*** MATERIAL PROVIDED Section Begins ***

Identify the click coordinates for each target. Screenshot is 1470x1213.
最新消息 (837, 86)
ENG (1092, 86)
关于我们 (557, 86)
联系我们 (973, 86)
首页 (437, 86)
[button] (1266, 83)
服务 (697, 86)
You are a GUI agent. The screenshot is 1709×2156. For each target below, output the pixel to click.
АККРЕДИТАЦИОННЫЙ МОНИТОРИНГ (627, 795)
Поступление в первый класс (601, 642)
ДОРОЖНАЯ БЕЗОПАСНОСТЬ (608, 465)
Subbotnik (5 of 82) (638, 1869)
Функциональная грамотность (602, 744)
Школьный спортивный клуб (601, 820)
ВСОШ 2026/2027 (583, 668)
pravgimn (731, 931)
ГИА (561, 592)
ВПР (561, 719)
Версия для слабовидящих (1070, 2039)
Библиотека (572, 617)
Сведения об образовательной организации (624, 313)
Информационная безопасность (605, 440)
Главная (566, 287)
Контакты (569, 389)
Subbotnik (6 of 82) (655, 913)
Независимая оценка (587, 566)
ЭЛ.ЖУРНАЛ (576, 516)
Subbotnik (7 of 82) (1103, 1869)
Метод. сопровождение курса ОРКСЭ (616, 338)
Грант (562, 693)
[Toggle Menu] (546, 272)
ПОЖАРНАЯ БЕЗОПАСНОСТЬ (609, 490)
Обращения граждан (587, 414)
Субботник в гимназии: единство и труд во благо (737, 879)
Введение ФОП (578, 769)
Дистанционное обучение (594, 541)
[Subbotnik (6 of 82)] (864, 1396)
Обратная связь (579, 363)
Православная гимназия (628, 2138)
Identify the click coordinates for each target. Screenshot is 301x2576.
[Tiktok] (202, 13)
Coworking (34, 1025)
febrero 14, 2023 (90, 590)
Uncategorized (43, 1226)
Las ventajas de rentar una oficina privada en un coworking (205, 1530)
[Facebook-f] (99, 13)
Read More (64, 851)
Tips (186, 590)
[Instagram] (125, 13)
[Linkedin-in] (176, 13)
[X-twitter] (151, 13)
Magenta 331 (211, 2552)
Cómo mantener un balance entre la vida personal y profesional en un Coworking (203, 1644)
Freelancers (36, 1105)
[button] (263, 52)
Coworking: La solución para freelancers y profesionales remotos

*** MATERIAL PROVIDED Section Ends ***

▸ **WORK INSTRUCTIONS**
The answer must consist of all the entries, copied exactly.

▸ **ANSWER SPACE**
Identify the click coordinates for each target. Screenshot is 1470x1213.
最新消息 (837, 86)
ENG (1092, 86)
关于我们 (557, 86)
联系我们 (973, 86)
首页 (437, 86)
[button] (1266, 83)
服务 (697, 86)
You are a GUI agent. The screenshot is 1709×2156. For each target below, output the pixel to click.
АККРЕДИТАЦИОННЫЙ МОНИТОРИНГ (627, 795)
Поступление в первый класс (601, 642)
ДОРОЖНАЯ БЕЗОПАСНОСТЬ (608, 465)
Subbotnik (5 of 82) (638, 1869)
Функциональная грамотность (602, 744)
Школьный спортивный клуб (601, 820)
ВСОШ 2026/2027 (583, 668)
pravgimn (731, 931)
ГИА (561, 592)
ВПР (561, 719)
Версия для слабовидящих (1070, 2039)
Библиотека (572, 617)
Сведения об образовательной организации (624, 313)
Информационная безопасность (605, 440)
Главная (566, 287)
Контакты (569, 389)
Subbotnik (6 of 82) (655, 913)
Независимая оценка (587, 566)
ЭЛ.ЖУРНАЛ (576, 516)
Subbotnik (7 of 82) (1103, 1869)
Метод. сопровождение курса ОРКСЭ (616, 338)
Грант (562, 693)
[Toggle Menu] (546, 272)
ПОЖАРНАЯ БЕЗОПАСНОСТЬ (609, 490)
Обращения граждан (587, 414)
Субботник в гимназии: единство и труд во благо (737, 879)
Введение ФОП (578, 769)
Дистанционное обучение (594, 541)
[Subbotnik (6 of 82)] (864, 1396)
Обратная связь (579, 363)
Православная гимназия (628, 2138)
Identify the click coordinates for each target. Screenshot is 301x2576.
[Tiktok] (202, 13)
Coworking (34, 1025)
febrero 14, 2023 (90, 590)
Uncategorized (43, 1226)
Las ventajas de rentar una oficina privada en un coworking (205, 1530)
[Facebook-f] (99, 13)
Read More (64, 851)
Tips (186, 590)
[Instagram] (125, 13)
[Linkedin-in] (176, 13)
[X-twitter] (151, 13)
Magenta 331 (211, 2552)
Cómo mantener un balance entre la vida personal y profesional en un Coworking (203, 1644)
Freelancers (36, 1105)
[button] (263, 52)
Coworking: La solución para freelancers y profesionales remotos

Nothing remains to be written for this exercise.